Éducation, formation et engagement
Ce sujet est très régulièrement abordé par des études scientifiques collectives. La socialisation scolaire des jeunesses repose sur de nombreuses variables, où l’on peut de nouveau voir la question des inégalités sociales. On conseillera plus particulièrement la lecture de ce chapitre pour celles et ceux qui s’intéressent aux questions d’éducation car il fait parfaitement la synthèse des travaux existants et des problématiques actuelles. Les effets de la massification, la différence entre établissements scolaires, le stress ou bien encore la reproduction des inégalités sont abordés. Le contenu de ce chapitre est sans appel : « Partout, on observe une crise de l’éducation, du recrutement des enseignants, des valeurs civiques, etc. Se pose aussi la question de la culture commune, de ce que l’éducation scolaire doit à chacun indépendamment de son mérite et de ses parcours professionnels. » (p.25). De solides références bibliographiques sont mentionnées, ce qui permet d’approfondir tel ou tel point. Les questions de santé mentale, d’insertion professionnelle, des inégalités sociales et des discriminations, ou bien encore du rapport aux territoires sont abordées dans les chapitres 3 à 6. Ce sont autant de synthèses très utiles sur ces enjeux actuels. Le chapitre 7 concerne les questions d’information et d’usage des réseaux sociaux.

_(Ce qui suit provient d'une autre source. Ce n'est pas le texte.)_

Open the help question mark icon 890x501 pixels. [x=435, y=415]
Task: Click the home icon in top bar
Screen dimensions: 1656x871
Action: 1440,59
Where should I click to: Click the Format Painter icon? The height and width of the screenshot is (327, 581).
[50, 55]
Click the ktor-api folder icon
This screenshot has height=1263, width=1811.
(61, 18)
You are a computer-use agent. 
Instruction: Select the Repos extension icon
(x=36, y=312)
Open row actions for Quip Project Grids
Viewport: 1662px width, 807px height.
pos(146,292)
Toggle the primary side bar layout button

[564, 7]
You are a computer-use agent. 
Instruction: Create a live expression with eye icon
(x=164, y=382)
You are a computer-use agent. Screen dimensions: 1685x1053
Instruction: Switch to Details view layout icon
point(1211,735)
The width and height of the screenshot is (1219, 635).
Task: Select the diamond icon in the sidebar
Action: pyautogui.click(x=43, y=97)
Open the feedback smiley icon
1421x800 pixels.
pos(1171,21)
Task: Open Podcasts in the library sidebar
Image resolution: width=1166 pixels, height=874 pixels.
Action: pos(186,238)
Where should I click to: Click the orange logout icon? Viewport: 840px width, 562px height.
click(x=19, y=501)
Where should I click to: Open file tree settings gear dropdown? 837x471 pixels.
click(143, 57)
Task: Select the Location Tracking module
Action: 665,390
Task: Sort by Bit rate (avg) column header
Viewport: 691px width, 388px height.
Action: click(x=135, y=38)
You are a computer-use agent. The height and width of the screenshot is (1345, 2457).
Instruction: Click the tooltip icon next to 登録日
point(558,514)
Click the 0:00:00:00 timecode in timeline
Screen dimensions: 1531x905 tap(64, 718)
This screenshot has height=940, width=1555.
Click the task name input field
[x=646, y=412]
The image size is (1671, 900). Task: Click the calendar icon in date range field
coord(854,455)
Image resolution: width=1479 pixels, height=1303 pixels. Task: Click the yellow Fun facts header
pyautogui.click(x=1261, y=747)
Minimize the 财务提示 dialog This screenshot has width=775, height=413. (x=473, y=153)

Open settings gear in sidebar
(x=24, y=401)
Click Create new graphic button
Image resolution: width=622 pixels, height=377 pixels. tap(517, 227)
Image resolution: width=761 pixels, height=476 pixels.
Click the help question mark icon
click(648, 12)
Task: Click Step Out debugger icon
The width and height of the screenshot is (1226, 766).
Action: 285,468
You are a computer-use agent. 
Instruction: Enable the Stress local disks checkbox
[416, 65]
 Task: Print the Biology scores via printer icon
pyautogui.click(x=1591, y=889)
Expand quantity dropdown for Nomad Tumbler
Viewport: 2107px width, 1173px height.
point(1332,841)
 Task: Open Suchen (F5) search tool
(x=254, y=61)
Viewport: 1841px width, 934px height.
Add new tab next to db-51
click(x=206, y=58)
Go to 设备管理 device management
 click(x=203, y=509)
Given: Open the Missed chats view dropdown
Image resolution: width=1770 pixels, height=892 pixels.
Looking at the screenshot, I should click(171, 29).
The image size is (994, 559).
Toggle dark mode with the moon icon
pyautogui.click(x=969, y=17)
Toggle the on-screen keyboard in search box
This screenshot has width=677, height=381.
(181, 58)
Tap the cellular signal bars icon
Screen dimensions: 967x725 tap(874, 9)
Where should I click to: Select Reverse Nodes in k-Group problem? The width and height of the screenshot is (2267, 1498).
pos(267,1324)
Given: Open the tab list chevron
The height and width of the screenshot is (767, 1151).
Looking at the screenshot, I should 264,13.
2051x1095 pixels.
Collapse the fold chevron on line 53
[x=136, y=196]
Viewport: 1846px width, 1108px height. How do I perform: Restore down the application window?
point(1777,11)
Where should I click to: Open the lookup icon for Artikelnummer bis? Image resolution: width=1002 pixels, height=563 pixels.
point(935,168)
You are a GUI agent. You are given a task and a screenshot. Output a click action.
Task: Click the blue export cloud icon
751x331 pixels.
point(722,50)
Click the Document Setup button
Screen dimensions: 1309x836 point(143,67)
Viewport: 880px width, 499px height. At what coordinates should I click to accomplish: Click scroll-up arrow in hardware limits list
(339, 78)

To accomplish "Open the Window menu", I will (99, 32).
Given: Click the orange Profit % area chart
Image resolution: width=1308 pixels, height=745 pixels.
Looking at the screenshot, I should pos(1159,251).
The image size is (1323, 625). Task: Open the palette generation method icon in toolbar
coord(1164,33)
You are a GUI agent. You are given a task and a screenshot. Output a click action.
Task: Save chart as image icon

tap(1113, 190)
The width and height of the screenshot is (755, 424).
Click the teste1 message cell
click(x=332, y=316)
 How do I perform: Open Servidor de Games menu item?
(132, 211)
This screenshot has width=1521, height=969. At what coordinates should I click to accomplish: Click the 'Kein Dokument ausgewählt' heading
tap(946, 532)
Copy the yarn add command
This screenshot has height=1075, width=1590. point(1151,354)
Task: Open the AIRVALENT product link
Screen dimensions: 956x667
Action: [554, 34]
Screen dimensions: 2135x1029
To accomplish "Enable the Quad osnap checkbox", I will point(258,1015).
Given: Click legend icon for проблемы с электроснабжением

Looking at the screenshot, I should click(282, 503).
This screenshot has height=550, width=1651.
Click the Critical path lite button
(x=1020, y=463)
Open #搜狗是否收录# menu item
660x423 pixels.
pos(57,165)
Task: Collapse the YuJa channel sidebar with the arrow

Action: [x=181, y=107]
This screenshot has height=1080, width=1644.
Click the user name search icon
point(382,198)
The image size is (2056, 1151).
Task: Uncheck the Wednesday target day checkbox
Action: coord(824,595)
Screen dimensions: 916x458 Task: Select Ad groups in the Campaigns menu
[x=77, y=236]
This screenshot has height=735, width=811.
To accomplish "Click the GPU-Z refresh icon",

Les deux derniers chapitres se penchent sur la capacité d’action des jeunes et les représentations qu’ils peuvent avoir de la société et du monde politique et social. Cela implique le sujet de l’engagement dans la Cité et d’éducation à la citoyenneté. Les pages évoquant la question du vote et de la participation électorale sont particulièrement instructives. Ainsi, il est précisé que « leur rapport à la démocratie dans sa dimension institutionnelle est incontestablement plus critique que par le passé, mais ils restent fondamentalement attachés aux principes d’une démocratie ouverte et plurielle, seule à même de réconcilier les valeurs d’individualisation et le souci du collectif. » (p.110.)
Ce rapport est une synthèse très précieuse pour celles et ceux qui sont en charge des jeunes aujourd’hui en France et pour bien comprendre les enjeux actuels concernant cette catégorie. Nous en conseillons vivement la lecture qui invite d’ailleurs à mieux connaître les travaux des sciences sociales sur les jeunesses.